Childish in the extreme, this dodge is easy to counter. Simply say as you settle down in a luxuriant manner:
"What a comfortable low chair Mr. Interviewer. Do you interview a lot of tall people?".
It won't get you a higher chair but it will let the cretinous brain cell disadvantaged excuse for a human being know that you are on to him.Third
Be aware of the likelihood of engineered distractions but don't over react to them. The interviewer may have arranged for a 'phone to ring while the interview is in progress. This is usually situated on another desk or window sill. Do not ignore it. Shut up as soon as it starts, invite the interviewer to answer it by saying, "It can't be for me, only you knows I'm here". You then SHUT UP and watch your interviewer hop around the room wondering what to do next. DO NOT continue with what you were saying until the interviewer is sitting down. When you do, recap, going over the last words you were saying.
Your interviewer will probably interrupt and make an attempt to distract you by asking you a question on a new subject. Answer it in full and then say, "Would you like to finish off what we were talking about before the 'phone rang?"
DO NOT mention what it was you were talking about - see if the bozo knows. Chances are he will not. However, if your interviewer is a woman she will remember.

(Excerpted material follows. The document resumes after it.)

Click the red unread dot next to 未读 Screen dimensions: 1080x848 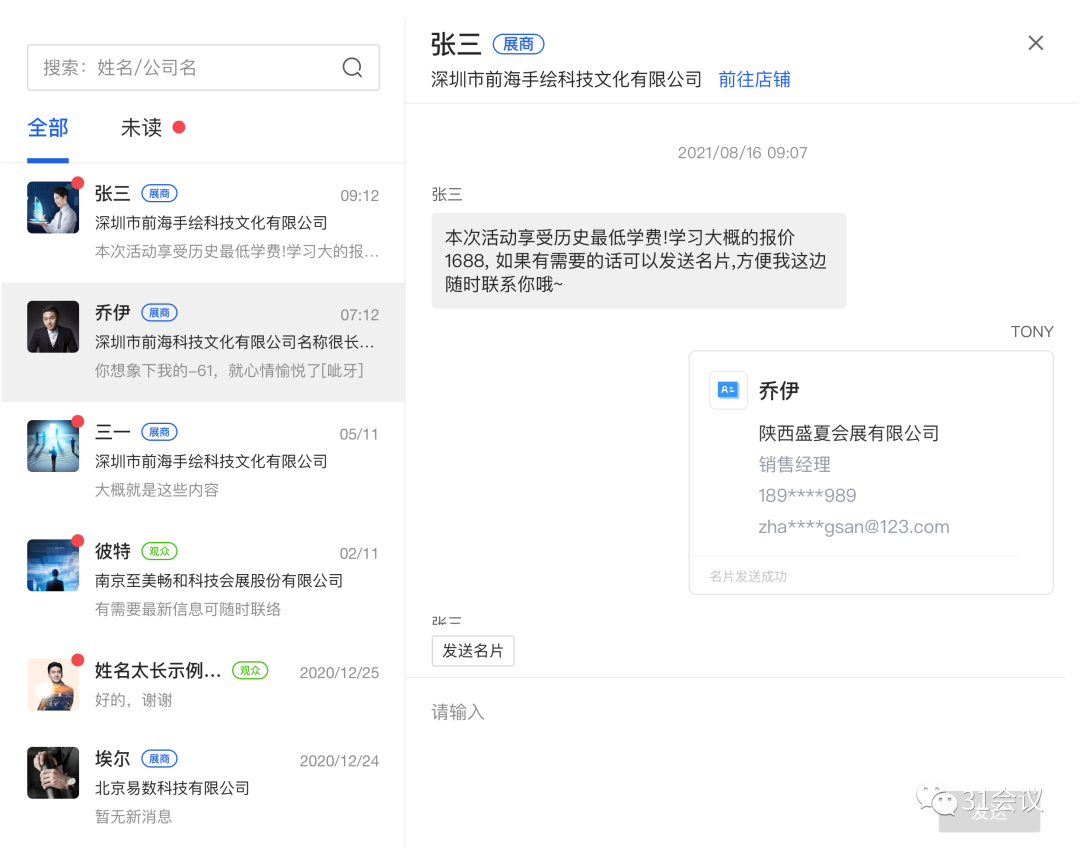pyautogui.click(x=180, y=128)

I will expand on women in interview situations later.
Once you are seen to be in command of yourself and are possessed of a level of confidence the childish games will cease.

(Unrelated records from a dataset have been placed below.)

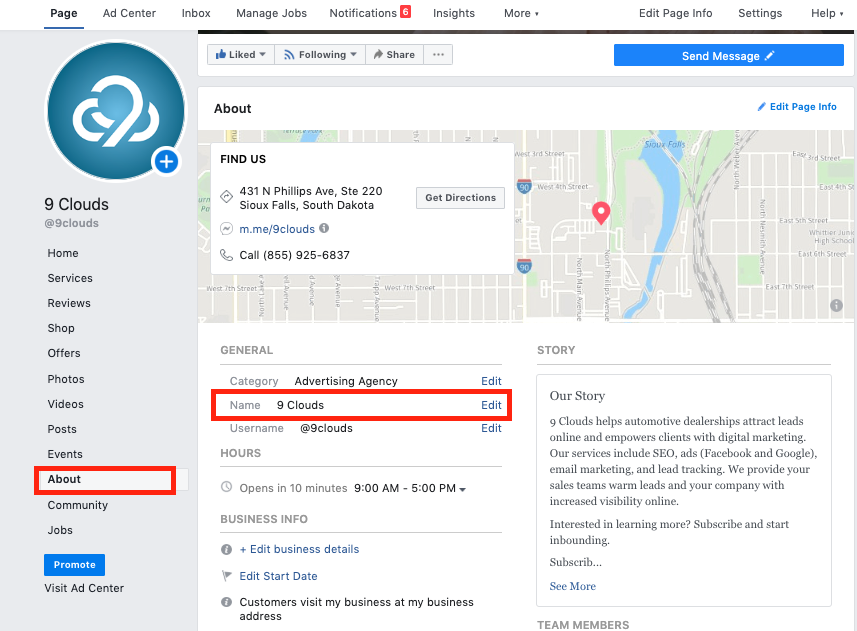857x631 pixels.
Task: Open the ellipsis options icon beside Share
Action: point(438,54)
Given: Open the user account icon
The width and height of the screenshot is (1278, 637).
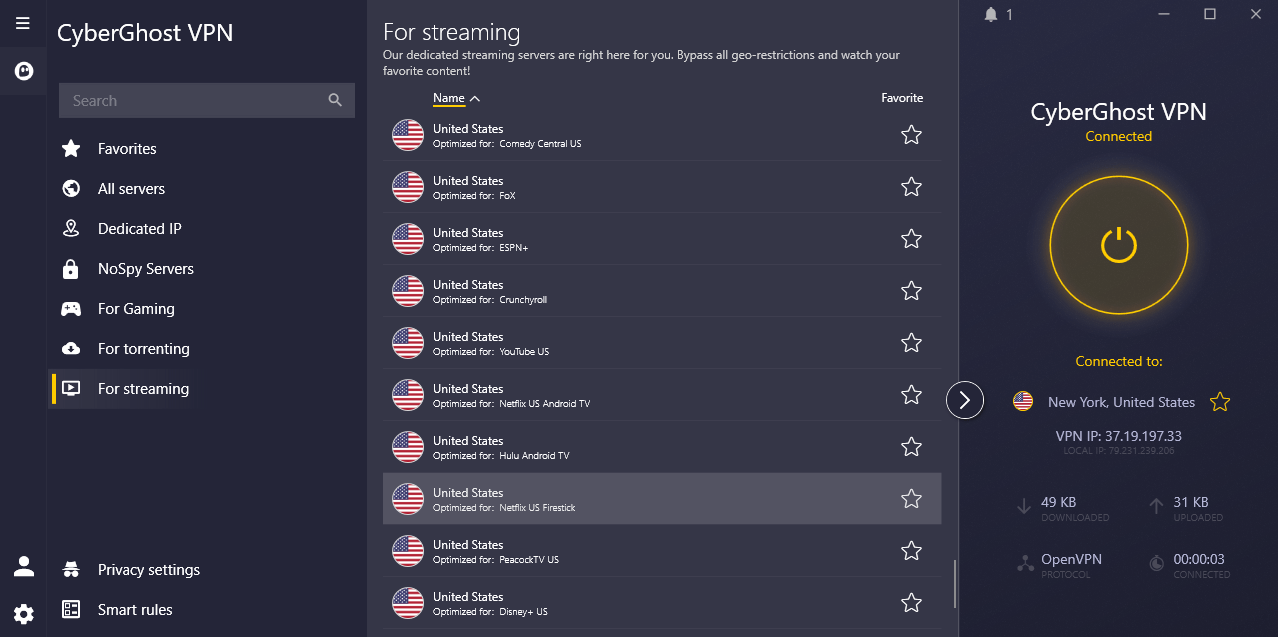Looking at the screenshot, I should (x=24, y=567).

Remember, you are not out to beat an opponent, you are there to project the image of one who is composed and quietly confident of being offered a job. Strive for a balance between being quietly confident and keenly interested in every word your interviewer speaks. Conversational equality if there is such a thing.

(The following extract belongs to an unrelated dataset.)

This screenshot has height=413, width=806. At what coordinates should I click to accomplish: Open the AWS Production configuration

A special mention of a few things to bear in mind when being interviewed by a woman.
Women are often very good at interviewing; they have the cool calculating single mindedness required for the task.
They also give less away by body language, I have a lot of respect for women in business, especially in the field of interviewing.Chauvinistic males beware. If you are being interviewed by a woman DON'T patronise her. She's heard it all before and you will finish up needing to be scraped off the ceiling. Another big DON'T is how you address her. I assume the right to call everyone by their first name. If you are not comfortable with this, ask.
ASK her outright as soon as you meet. Say something like:
"Lots of people like to be called by a shortening of their name or have their names pronounced in a certain way. How shall I address you? Are you Joan Hunt, J Olivia Hunt or do you prefer Miss, Ms or Mrs Hunt?"
The woman who can resist getting into a discussion over this load of useless time wasting trivia has not been born yet. The female of the species are suckers for such chat lines.Woman have an easier time in an interview situation, They just do. They have it rough in many other areas of the business world but in interviews they are able to relax and handle the experience with less apprehension than their male counterparts.
All the woman has to do is tilt her head slightly to one side, smile and say:
"Would you like me to call you William or Bill?"
The male of the species hasn't been born who doesn't respond favourably to such an innocent question posed in such a friendly and pleasant manner. I've fallen for it no end of times and on occasion I still do. I shall move on.Very hastily.
Interviewers often have a proper job within a company. I am assured they have been known to make a meaningful contribution to a company's smooth running.
Whoever's doing the interviewing make careful note of the following:
Interviewers often employ people because they can visualise the candidate doing the job for which they are being interviewed.
Many selection processes employed in the recruitment of personnel, and there are a great many, count for very little if the interviewer can visualise the candidate doing the job for which he/she is being interviewed.